- **Brief**: Exactly as they appear, output all of the entries.

- **Data to examine**:
************

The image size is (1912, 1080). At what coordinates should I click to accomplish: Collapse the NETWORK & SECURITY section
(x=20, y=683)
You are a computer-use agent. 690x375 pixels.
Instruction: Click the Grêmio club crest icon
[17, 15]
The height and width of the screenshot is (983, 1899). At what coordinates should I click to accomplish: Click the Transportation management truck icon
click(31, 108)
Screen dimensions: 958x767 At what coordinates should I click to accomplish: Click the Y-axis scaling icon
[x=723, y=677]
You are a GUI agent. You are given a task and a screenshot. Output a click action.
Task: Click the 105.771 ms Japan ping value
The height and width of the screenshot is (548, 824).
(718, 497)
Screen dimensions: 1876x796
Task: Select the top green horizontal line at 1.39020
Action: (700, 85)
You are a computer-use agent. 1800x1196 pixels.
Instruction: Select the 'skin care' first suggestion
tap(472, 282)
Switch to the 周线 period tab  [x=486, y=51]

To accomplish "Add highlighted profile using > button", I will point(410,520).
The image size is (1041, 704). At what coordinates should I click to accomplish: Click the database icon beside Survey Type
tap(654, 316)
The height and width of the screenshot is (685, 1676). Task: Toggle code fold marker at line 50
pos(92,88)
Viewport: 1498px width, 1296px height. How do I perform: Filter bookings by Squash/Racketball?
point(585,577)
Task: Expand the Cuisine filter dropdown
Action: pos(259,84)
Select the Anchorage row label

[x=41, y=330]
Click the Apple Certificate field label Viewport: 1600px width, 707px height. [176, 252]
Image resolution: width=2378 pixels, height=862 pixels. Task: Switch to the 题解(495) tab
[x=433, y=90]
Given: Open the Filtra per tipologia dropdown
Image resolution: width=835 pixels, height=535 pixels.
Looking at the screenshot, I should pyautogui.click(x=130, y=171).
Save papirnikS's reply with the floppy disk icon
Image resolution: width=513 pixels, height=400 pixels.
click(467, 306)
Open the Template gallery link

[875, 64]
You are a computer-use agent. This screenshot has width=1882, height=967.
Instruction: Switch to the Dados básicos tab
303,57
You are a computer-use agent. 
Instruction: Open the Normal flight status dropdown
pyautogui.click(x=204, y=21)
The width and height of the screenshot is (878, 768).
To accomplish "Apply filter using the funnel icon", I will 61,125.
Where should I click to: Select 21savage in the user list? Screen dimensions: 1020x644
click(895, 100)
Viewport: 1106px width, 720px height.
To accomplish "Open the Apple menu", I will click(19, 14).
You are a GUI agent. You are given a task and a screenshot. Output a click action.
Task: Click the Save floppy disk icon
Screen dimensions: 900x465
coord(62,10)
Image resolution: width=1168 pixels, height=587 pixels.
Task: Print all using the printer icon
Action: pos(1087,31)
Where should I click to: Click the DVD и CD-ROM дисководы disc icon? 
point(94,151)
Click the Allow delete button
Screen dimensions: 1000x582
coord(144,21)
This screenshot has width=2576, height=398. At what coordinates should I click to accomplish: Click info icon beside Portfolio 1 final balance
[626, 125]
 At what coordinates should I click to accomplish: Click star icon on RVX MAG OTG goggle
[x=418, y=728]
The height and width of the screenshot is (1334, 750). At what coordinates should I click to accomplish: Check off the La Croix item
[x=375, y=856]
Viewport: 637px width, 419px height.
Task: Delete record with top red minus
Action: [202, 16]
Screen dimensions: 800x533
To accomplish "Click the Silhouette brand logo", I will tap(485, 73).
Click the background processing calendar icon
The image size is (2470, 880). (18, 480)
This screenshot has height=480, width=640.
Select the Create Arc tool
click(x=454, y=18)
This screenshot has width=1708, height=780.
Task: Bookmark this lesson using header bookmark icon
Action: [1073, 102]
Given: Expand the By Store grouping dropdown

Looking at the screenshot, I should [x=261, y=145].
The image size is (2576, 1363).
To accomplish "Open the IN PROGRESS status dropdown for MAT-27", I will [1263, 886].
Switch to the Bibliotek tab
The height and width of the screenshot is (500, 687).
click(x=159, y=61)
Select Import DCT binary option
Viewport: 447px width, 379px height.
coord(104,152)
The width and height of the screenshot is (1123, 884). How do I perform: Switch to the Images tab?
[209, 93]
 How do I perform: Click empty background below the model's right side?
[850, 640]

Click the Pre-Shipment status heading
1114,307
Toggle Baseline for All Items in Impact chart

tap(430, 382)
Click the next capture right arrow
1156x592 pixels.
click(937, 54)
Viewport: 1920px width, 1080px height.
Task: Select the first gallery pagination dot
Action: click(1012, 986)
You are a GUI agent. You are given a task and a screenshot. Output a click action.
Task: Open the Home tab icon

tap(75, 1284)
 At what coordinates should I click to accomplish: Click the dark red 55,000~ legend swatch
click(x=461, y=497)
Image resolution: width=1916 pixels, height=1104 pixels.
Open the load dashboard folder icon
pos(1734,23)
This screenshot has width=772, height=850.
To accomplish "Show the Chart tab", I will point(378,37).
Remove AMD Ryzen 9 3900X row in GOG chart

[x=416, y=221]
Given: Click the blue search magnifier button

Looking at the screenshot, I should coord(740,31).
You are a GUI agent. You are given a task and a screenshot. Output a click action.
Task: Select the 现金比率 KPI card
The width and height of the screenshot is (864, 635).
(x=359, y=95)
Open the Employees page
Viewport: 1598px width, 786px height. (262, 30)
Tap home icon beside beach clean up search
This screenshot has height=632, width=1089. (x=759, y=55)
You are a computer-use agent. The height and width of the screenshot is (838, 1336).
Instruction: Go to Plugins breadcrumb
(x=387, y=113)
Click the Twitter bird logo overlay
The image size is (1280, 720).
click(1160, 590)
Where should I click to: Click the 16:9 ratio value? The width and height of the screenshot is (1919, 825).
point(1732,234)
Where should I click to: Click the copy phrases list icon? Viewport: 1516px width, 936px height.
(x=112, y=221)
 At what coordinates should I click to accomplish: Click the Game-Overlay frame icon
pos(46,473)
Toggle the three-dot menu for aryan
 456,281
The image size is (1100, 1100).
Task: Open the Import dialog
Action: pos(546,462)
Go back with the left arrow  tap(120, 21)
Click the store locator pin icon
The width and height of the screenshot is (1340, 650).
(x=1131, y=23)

************

- **Solution to the problem**:
The image size is (1912, 1080). At what coordinates should I click to accomplish: Collapse the NETWORK & SECURITY section
(x=20, y=683)
You are a computer-use agent. 690x375 pixels.
Instruction: Click the Grêmio club crest icon
[17, 15]
The height and width of the screenshot is (983, 1899). At what coordinates should I click to accomplish: Click the Transportation management truck icon
click(31, 108)
Screen dimensions: 958x767 At what coordinates should I click to accomplish: Click the Y-axis scaling icon
[x=723, y=677]
You are a GUI agent. You are given a task and a screenshot. Output a click action.
Task: Click the 105.771 ms Japan ping value
The height and width of the screenshot is (548, 824).
(718, 497)
Screen dimensions: 1876x796
Task: Select the top green horizontal line at 1.39020
Action: (700, 85)
You are a computer-use agent. 1800x1196 pixels.
Instruction: Select the 'skin care' first suggestion
tap(472, 282)
Switch to the 周线 period tab  [x=486, y=51]

To accomplish "Add highlighted profile using > button", I will point(410,520).
The image size is (1041, 704). At what coordinates should I click to accomplish: Click the database icon beside Survey Type
tap(654, 316)
The height and width of the screenshot is (685, 1676). Task: Toggle code fold marker at line 50
pos(92,88)
Viewport: 1498px width, 1296px height. How do I perform: Filter bookings by Squash/Racketball?
point(585,577)
Task: Expand the Cuisine filter dropdown
Action: pos(259,84)
Select the Anchorage row label

[x=41, y=330]
Click the Apple Certificate field label Viewport: 1600px width, 707px height. [176, 252]
Image resolution: width=2378 pixels, height=862 pixels. Task: Switch to the 题解(495) tab
[x=433, y=90]
Given: Open the Filtra per tipologia dropdown
Image resolution: width=835 pixels, height=535 pixels.
Looking at the screenshot, I should pyautogui.click(x=130, y=171).
Save papirnikS's reply with the floppy disk icon
Image resolution: width=513 pixels, height=400 pixels.
click(467, 306)
Open the Template gallery link

[875, 64]
You are a computer-use agent. This screenshot has width=1882, height=967.
Instruction: Switch to the Dados básicos tab
303,57
You are a computer-use agent. 
Instruction: Open the Normal flight status dropdown
pyautogui.click(x=204, y=21)
The width and height of the screenshot is (878, 768).
To accomplish "Apply filter using the funnel icon", I will 61,125.
Where should I click to: Select 21savage in the user list? Screen dimensions: 1020x644
click(895, 100)
Viewport: 1106px width, 720px height.
To accomplish "Open the Apple menu", I will click(19, 14).
You are a GUI agent. You are given a task and a screenshot. Output a click action.
Task: Click the Save floppy disk icon
Screen dimensions: 900x465
coord(62,10)
Image resolution: width=1168 pixels, height=587 pixels.
Task: Print all using the printer icon
Action: pos(1087,31)
Where should I click to: Click the DVD и CD-ROM дисководы disc icon? 
point(94,151)
Click the Allow delete button
Screen dimensions: 1000x582
coord(144,21)
This screenshot has width=2576, height=398. At what coordinates should I click to accomplish: Click info icon beside Portfolio 1 final balance
[626, 125]
 At what coordinates should I click to accomplish: Click star icon on RVX MAG OTG goggle
[x=418, y=728]
The height and width of the screenshot is (1334, 750). At what coordinates should I click to accomplish: Check off the La Croix item
[x=375, y=856]
Viewport: 637px width, 419px height.
Task: Delete record with top red minus
Action: [202, 16]
Screen dimensions: 800x533
To accomplish "Click the Silhouette brand logo", I will tap(485, 73).
Click the background processing calendar icon
The image size is (2470, 880). (18, 480)
This screenshot has height=480, width=640.
Select the Create Arc tool
click(x=454, y=18)
This screenshot has width=1708, height=780.
Task: Bookmark this lesson using header bookmark icon
Action: [1073, 102]
Given: Expand the By Store grouping dropdown

Looking at the screenshot, I should [x=261, y=145].
The image size is (2576, 1363).
To accomplish "Open the IN PROGRESS status dropdown for MAT-27", I will [1263, 886].
Switch to the Bibliotek tab
The height and width of the screenshot is (500, 687).
click(x=159, y=61)
Select Import DCT binary option
Viewport: 447px width, 379px height.
coord(104,152)
The width and height of the screenshot is (1123, 884). How do I perform: Switch to the Images tab?
[209, 93]
 How do I perform: Click empty background below the model's right side?
[850, 640]

Click the Pre-Shipment status heading
1114,307
Toggle Baseline for All Items in Impact chart

tap(430, 382)
Click the next capture right arrow
1156x592 pixels.
click(937, 54)
Viewport: 1920px width, 1080px height.
Task: Select the first gallery pagination dot
Action: click(1012, 986)
You are a GUI agent. You are given a task and a screenshot. Output a click action.
Task: Open the Home tab icon

tap(75, 1284)
 At what coordinates should I click to accomplish: Click the dark red 55,000~ legend swatch
click(x=461, y=497)
Image resolution: width=1916 pixels, height=1104 pixels.
Open the load dashboard folder icon
pos(1734,23)
This screenshot has width=772, height=850.
To accomplish "Show the Chart tab", I will point(378,37).
Remove AMD Ryzen 9 3900X row in GOG chart

[x=416, y=221]
Given: Click the blue search magnifier button

Looking at the screenshot, I should coord(740,31).
You are a GUI agent. You are given a task and a screenshot. Output a click action.
Task: Select the 现金比率 KPI card
The width and height of the screenshot is (864, 635).
(x=359, y=95)
Open the Employees page
Viewport: 1598px width, 786px height. (262, 30)
Tap home icon beside beach clean up search
This screenshot has height=632, width=1089. (x=759, y=55)
You are a computer-use agent. The height and width of the screenshot is (838, 1336).
Instruction: Go to Plugins breadcrumb
(x=387, y=113)
Click the Twitter bird logo overlay
The image size is (1280, 720).
click(1160, 590)
Where should I click to: Click the 16:9 ratio value? The width and height of the screenshot is (1919, 825).
point(1732,234)
Where should I click to: Click the copy phrases list icon? Viewport: 1516px width, 936px height.
(x=112, y=221)
 At what coordinates should I click to accomplish: Click the Game-Overlay frame icon
pos(46,473)
Toggle the three-dot menu for aryan
 456,281
The image size is (1100, 1100).
Task: Open the Import dialog
Action: pos(546,462)
Go back with the left arrow  tap(120, 21)
Click the store locator pin icon
The width and height of the screenshot is (1340, 650).
(x=1131, y=23)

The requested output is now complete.